Il tentato suicidio di Stefano Addeo: dubbi sul gesto e il rifiuto della lavanda gastrica
Articolo Precedente
Articolo Successivo
Redazione Interno
-
Stefano Addeo, il professore di tedesco del liceo Enrico Medi di Cicciano finito al centro delle polemiche per un post contro la figlia di Giorgia Meloni, ha tentato il suicidio lunedì 2 giugno ingerendo barbiturici e alcol. Portato in codice rosso al pronto soccorso, non ha mai perso conoscenza, rifiutandosi persino di sottoporsi alla lavanda gastrica, un dettaglio che ha alimentato i sospetti sulla reale gravità del gesto.
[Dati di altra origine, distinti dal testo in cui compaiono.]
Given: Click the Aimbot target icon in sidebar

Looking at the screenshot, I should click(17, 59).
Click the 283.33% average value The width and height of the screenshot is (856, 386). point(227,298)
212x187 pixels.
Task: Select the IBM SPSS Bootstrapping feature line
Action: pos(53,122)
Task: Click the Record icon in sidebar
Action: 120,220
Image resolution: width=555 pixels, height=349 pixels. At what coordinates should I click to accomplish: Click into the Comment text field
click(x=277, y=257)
Già la sera precedente, Addeo aveva denunciato di essere stato bersagliato da insulti e minacce sotto casa, al punto da dover chiudere le finestre. «Sono stato linciato e non ho più retto», ha spiegato all’Adnkronos, ammettendo di essersi trovato in una situazione insostenibile. Le indagini dei carabinieri di Marigliano, intervenuti nel pomeriggio, stanno ricostruendo le dinamiche dell’accaduto, mentre il professore – noto per posizioni estremiste e precedenti polemiche online – resta al centro di un caso che ha riacceso il dibattito sull’odio in rete e i suoi effetti.
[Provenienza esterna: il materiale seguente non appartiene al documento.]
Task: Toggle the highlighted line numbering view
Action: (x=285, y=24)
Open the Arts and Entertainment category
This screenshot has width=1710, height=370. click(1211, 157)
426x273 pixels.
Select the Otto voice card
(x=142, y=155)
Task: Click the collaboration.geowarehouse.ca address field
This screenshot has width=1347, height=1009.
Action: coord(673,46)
Inizialmente, Addeo aveva attribuito il post incriminato all’intelligenza artificiale, salvo poi scusarsi con Meloni. Ma le conseguenze della bufera social, unita alle reazioni violente subite, lo avrebbero spinto al gesto estremo. Se da un lato c’è chi mette in dubbio la sincerità del tentativo di suicidio – visto il rifiuto delle cure immediate – dall’altro emergono le contraddizioni di un uomo che, dopo aver alimentato odio, si è trovato travolto dalla stessa spirale di violenza che aveva contribuito a innescare.